* **ABOUT THIS TASK**
The required output is a word-for-word restatement of the material below, from the line with "Image resolution: width=1440 pixels, height=900" through its last line, inclusive.
——
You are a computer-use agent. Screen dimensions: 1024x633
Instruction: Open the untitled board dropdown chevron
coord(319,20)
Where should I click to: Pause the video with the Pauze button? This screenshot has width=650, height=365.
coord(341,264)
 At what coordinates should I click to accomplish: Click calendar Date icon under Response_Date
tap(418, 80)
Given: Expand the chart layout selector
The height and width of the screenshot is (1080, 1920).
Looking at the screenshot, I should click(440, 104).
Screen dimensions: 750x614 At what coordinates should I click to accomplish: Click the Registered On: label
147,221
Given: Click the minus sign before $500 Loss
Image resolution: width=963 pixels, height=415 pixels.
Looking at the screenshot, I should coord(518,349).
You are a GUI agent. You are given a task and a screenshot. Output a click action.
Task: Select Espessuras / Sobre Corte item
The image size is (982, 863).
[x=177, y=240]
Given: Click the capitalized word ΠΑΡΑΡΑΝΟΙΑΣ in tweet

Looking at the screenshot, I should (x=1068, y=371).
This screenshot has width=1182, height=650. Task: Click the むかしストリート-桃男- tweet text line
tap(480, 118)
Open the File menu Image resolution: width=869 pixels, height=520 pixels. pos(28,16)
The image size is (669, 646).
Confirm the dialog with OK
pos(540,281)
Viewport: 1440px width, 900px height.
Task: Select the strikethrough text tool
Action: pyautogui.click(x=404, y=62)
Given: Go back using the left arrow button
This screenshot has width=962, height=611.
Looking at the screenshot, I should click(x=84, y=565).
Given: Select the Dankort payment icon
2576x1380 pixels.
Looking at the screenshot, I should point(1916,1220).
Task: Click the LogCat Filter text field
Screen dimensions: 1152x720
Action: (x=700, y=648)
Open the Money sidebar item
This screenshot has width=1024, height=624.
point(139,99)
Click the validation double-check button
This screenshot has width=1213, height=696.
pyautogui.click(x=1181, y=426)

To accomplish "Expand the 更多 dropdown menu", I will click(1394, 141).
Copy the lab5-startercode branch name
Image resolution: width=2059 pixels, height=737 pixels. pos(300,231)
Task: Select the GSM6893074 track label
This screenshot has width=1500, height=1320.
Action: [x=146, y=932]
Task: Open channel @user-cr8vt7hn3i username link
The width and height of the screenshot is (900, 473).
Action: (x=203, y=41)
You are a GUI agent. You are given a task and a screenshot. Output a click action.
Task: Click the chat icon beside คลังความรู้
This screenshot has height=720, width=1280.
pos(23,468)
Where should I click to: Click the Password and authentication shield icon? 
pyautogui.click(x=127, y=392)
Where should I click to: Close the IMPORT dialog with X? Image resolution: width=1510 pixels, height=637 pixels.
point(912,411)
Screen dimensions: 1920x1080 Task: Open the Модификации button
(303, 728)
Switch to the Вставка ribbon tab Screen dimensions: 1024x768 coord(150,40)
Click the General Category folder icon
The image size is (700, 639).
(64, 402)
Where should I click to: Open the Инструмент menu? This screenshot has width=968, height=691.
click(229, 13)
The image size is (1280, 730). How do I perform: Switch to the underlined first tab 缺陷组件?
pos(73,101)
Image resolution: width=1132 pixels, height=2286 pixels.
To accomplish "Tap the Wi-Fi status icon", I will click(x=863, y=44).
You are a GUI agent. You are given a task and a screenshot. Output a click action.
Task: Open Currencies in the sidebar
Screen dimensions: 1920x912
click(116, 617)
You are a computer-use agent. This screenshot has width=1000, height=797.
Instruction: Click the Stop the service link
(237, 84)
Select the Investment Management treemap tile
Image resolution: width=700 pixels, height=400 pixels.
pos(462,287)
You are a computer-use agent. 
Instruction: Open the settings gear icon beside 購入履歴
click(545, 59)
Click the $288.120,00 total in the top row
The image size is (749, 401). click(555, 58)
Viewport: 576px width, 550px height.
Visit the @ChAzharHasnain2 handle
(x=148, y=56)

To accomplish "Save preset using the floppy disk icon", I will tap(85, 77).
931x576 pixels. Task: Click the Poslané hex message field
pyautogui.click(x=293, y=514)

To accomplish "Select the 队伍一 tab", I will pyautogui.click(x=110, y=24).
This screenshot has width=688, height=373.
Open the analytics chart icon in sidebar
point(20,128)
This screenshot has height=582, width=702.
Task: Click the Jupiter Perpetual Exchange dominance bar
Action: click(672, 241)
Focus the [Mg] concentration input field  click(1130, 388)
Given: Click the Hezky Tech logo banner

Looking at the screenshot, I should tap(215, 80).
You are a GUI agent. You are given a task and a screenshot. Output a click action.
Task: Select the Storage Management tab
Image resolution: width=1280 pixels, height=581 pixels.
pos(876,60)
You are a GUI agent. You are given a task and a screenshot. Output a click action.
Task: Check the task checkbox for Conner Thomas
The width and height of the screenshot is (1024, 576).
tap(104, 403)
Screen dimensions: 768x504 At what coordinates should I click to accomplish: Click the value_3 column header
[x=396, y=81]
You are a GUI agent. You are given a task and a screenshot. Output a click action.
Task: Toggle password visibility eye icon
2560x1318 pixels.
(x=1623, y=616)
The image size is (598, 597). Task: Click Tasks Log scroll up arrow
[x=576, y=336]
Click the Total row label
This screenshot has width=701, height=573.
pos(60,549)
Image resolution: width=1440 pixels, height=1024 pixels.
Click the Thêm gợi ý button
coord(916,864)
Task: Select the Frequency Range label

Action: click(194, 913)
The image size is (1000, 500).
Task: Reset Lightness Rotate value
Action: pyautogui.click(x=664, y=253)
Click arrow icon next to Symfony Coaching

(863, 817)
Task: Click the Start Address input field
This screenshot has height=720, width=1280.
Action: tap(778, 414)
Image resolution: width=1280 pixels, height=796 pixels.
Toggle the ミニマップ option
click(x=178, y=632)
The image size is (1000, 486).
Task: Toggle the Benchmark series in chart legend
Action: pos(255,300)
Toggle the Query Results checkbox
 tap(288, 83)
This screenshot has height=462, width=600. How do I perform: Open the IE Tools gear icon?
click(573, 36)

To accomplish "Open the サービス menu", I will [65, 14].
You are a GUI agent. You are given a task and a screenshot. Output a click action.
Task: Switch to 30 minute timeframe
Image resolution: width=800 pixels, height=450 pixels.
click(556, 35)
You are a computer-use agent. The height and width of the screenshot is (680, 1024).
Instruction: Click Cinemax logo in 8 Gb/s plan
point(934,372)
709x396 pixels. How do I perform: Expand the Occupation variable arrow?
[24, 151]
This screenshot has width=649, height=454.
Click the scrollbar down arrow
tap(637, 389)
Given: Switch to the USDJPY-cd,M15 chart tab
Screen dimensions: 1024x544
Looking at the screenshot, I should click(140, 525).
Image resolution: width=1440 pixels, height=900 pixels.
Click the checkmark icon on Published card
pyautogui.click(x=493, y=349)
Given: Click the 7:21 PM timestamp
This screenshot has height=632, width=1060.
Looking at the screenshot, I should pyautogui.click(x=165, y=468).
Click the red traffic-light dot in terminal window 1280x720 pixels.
——
* **PROBLEM SOLUTION**
Image resolution: width=1440 pixels, height=900 pixels.
Click the checkmark icon on Published card
pyautogui.click(x=493, y=349)
Given: Click the 7:21 PM timestamp
This screenshot has height=632, width=1060.
Looking at the screenshot, I should pyautogui.click(x=165, y=468).
Click the red traffic-light dot in terminal window 1280x720 pixels.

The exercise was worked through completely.